A presidente Dilma afirmou à imprensa que apesar dos apelos de ambos os lados, ainda não tomou uma decisão quanto a um possível veto. Ela reforçou que a decisão será feita após estudar o texto aprovado pelo Senado e pela Câmara dos Deputados. “Eu não tenho a lei, eu vou avaliar a lei. Eu nunca nem a vi ainda. Eu seria uma pessoa leviana se, sem recebê-la, eu falasse sobre ela”, disse a presidente.

O governador do Rio de Janeiro disse que a mudança afetará não apenas a Olimpíada e a Copa, como também inviabilizará o pagamento de aposentados e de dívidas contraídas pelo governo. “É a bancarrota do Estado”, disse o governador fluminense.

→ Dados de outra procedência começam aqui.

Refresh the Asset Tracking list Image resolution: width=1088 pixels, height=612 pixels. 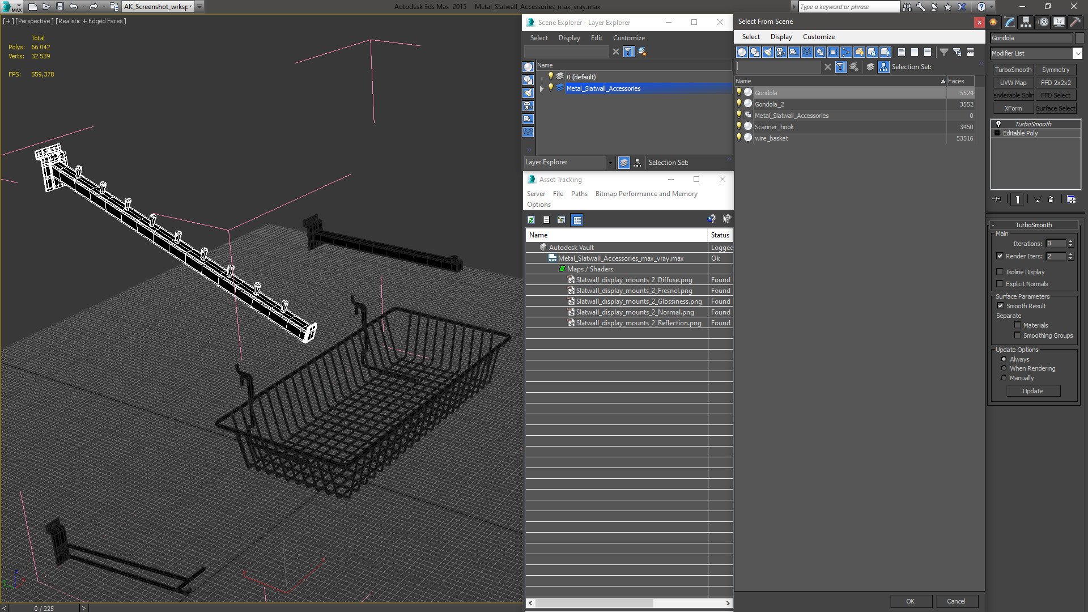pyautogui.click(x=531, y=220)
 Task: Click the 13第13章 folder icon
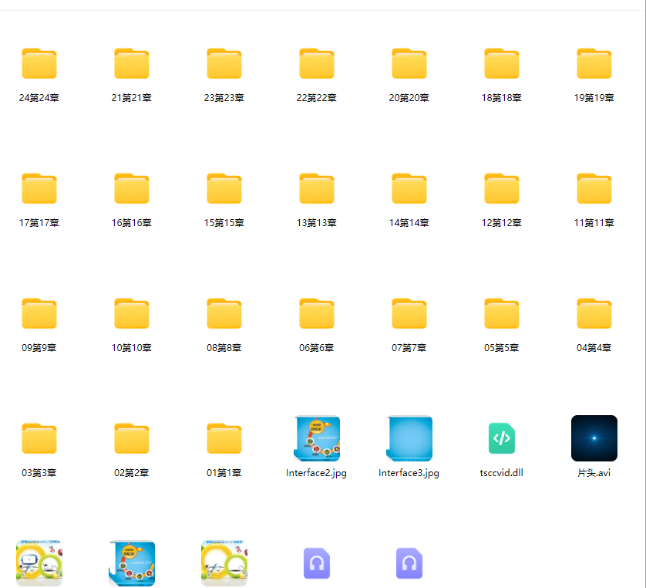pos(317,189)
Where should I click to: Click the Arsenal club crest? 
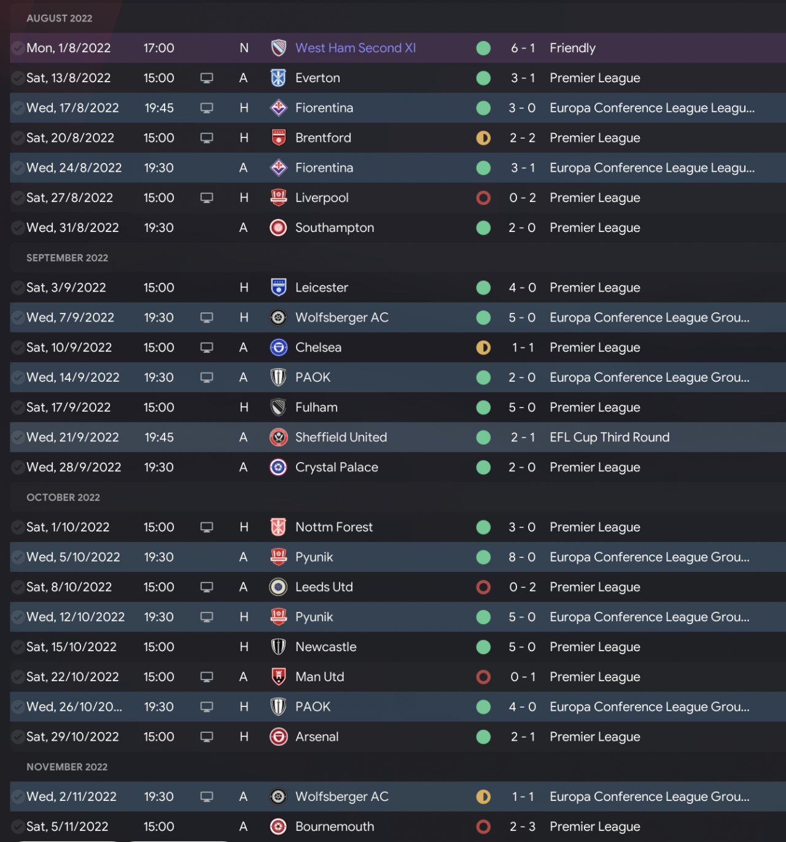(x=278, y=736)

FNE na pauta de governadores

O governador Cid Gomes participa hoje da 16º Reunião Ordinária do Conselho Deliberativo da Sudene (Condel), que acontecerá às 15 horas, no Hotell Deville, Itapoã, em Salvador (BA) com a presença de governadores do Nordeste, de Minas Gerais e do Espírito Santo. Os Fundos de Desenvolvimento do Nordeste (FDNE) e Constitucional de Financiamento do Nordeste (FNE), além das ações de enfrentamento à estiagem serão os principais temas em pauta.

A abertura do evento contará com pronunciamentos da presidenta Dilma Rousseff; do ministro da Integração Nacional, Fernando Bezerra Coelho; e do governador da Bahia, Jaques Wagner. Estará em discussão proposição que trata de alterações da programação do FNE do exercício de 2012 relativas à exclusão da restrição a projetos de alta relevância e estruturantes; à flexibilização da distribuição do financiamento entre médio e grande porte; e à elevação das disponibilidades do Programa Emergencial para a Seca, em R$ 500 milhões, passando a disponibilidade total a R$ 1,5 bilhão.

Os conselheiros irão votar também proposições referentes ao Programa de Aplicação dos Recursos do FNE para o exercício de 2013; às prioridades para aplicação dos recursos do FDNE no exercício 2013; à regulamentação dos procedimentos operacionais para a aplicação de 1,5% dos recursos do FDNE para custeio de atividades em pesquisa, desenvolvimento e tecnologia de interesse do desenvolvimento; e aos novos ajustes na programação de 2012 do FNE, relativos à alocação adicional de recursos para os segmentos de agricultura e pecuária (FNE Rural) e ao FNE Comércio e Serviços.

Balanço

A pauta da reunião conta, ainda, com a votação para decidir sobre a inserção do presidente do BNDES no rol de integrantes do Condel. Haverá balanço das ações de enfrentamento à estiagem e a assinatura de termos de compromissos com os estados no âmbito do PAC-Seca.